Insomma, se si andasse a elezioni, difficilmente i democratici, privi di una coalizione degna di questo nome, riuscirebbero ad arginare l’avanzata del centrodestra compatto. Ha senso puntare al voto e perdere rovinosamente solo per costruire un gruppo parlamentare più “fedele” di quello attuale?

Problemi tecnici

A tutto questo vanno aggiunti due elementi tutt’altro che irrilevanti: la mancata riforma della legge elettorale e il taglio dei parlamentari.

«Se dovessi scommettere qualcosa lo farei sul fatto che rimane l’attuale legge elettorale», ha detto lo stesso Letta. Che tradotto, però, vuol dire consegnare quasi matematicamente alla coppia Meloni-Salvini la maggioranza del parlamento (e qui si torna alla domanda precedente).

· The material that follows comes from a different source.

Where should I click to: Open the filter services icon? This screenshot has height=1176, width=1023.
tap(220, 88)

Quanto al taglio dei parlamentari si ripropone, ancora una volta, l’annosa questione: un deputato certo di non essere rieletto rinuncerebbe a quasi due anni di lauto stipendio (la legislatura si conclude nel 2023) perché il leader del suo partito gli chiede di sfiduciare il governo e andare a elezioni?

L’uomo del Colle

Può darsi che Renzi sappia cose che nessun altro sa e che le sue previsioni, alla fine, si avverino. Ciò che però il leader di Italia viva non sembra considerare è l’andamento della pandemia. Oggi in Italia, in media, si stanno registrando circa 8mila nuovi casi al giorno.

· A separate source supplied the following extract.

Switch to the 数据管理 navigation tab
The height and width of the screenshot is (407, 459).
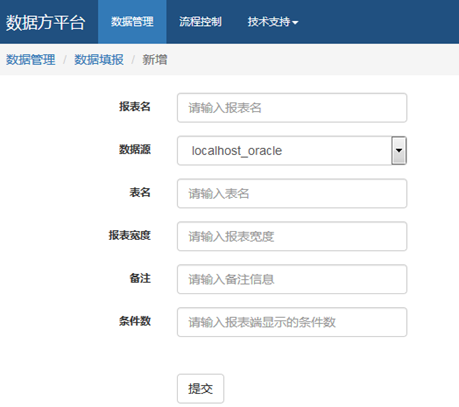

I morti sono circa 60 mentre i pazienti in terapia intensiva circa 500. Una situazione di relativa tranquillità aiutata anche dalla campagna vaccinale. Secondo le stime dell’European forecast hub, un’iniziativa del Centro europeo per la prevenzione e il controllo delle malattie che raccoglie previsioni settimanali a breve termine, fra poche settimane potremmo raggiungere e superare i 75mila casi settimanali.

Lo scorso 2 febbraio, con il piano vaccinale nella sua fase embrionale, la situazione era sicuramente più grave (i morti erano 400 e i casi registrati 12mila) ma i casi settimanali erano 86mila, cioè non moltissimi di più di quelli che potremmo registrare tra poco.

Quel giorno il presidente della Repubblica, Sergio Mattarella, dopo aver ricevuto al Quirinale il presidente della Camera, Roberto Fico, diceva ai giornalisti: «Sotto il profilo sanitario, i prossimi mesi saranno quelli in cui si può sconfiggere il virus oppure rischiare di esserne travolti. Questo richiede un governo nella pienezza delle sue funzioni per adottare i provvedimenti via via necessari e non un governo con attività ridotta al minimo, come è inevitabile in campagna elettorale».

E ancora, parlando dei soldi del Pnrr: «Occorrerà, provvedere tempestivamente al loro utilizzo per non rischiare di perderli. Un governo ad attività ridotta non sarebbe in grado di farlo. Per qualche aspetto neppure potrebbe. E non possiamo permetterci di mancare questa occasione fondamentale per il nostro futuro». L’impressione è che non sia cambiato moltissimo da allora.